Development of ultrahigh strength novel Co–Cr–Fe–Ni–Zr quasi-peritectic high entropy alloy by an integrated approach using experiment and simulation

Abstract

For the first time, we report here that (CoCrFeNi)90Zr10 bimodal eutectics high entropy alloy (HEA) consisting of both globular eutectics (i.e., L ⟶ FCC (α) + Ni2Zr-type Laves phases) and lamellar eutectics (i.e., L ⟶FCC (α) + Ni7Zr2) is designed and developed by an integrated approach of using thermodynamic simulation and experimental techniques. The present study explores the understanding of new pseudo-quasiperitectic four-phases equilibrium reaction, i.e., L + Ni2Zr⟶FCC (α)+ Ni7Zr2 in the novel (CoCrFeNi)90Zr10 quasi-peritectic HEA (QHEA). The hot deformation behavior of QHEA has been investigated in the temperature range 1073–1323 K and different strain rates (10−3,10−1,1and 10 s−1). Arrhenius-type constitutive equation and artificial neural network (ANN) model have been used to predict the flow stress of QHEA during thermomechanical processing.
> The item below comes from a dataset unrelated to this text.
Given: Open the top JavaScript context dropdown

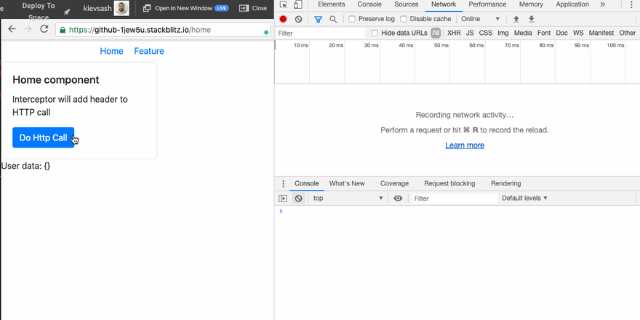Looking at the screenshot, I should (x=348, y=198).
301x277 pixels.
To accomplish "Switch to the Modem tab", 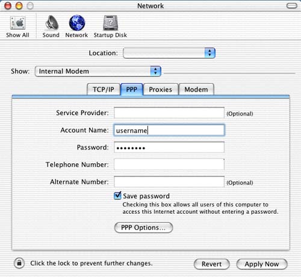I will pyautogui.click(x=196, y=89).
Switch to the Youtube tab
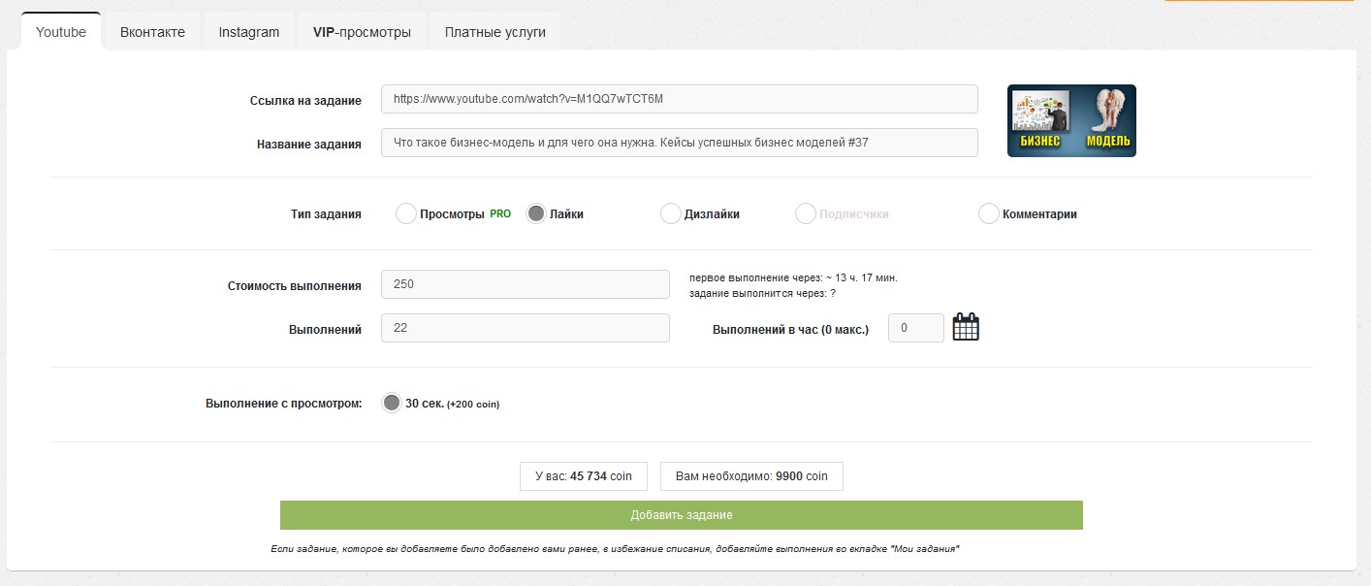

The hot workability regimes of QHEA has been identified using multiple model parameters, indicating stable regimes in temperature range 1073–1323K and strain rate range 10−3–10−1.3 s−1 as well as temperature range 1073–1125 K and strain rate range10−3–10−0.75 s−1. The plastic strain field distribution and material flow behavior during hot deformation of newly developed QHEA have been predicted using Finite element simulation.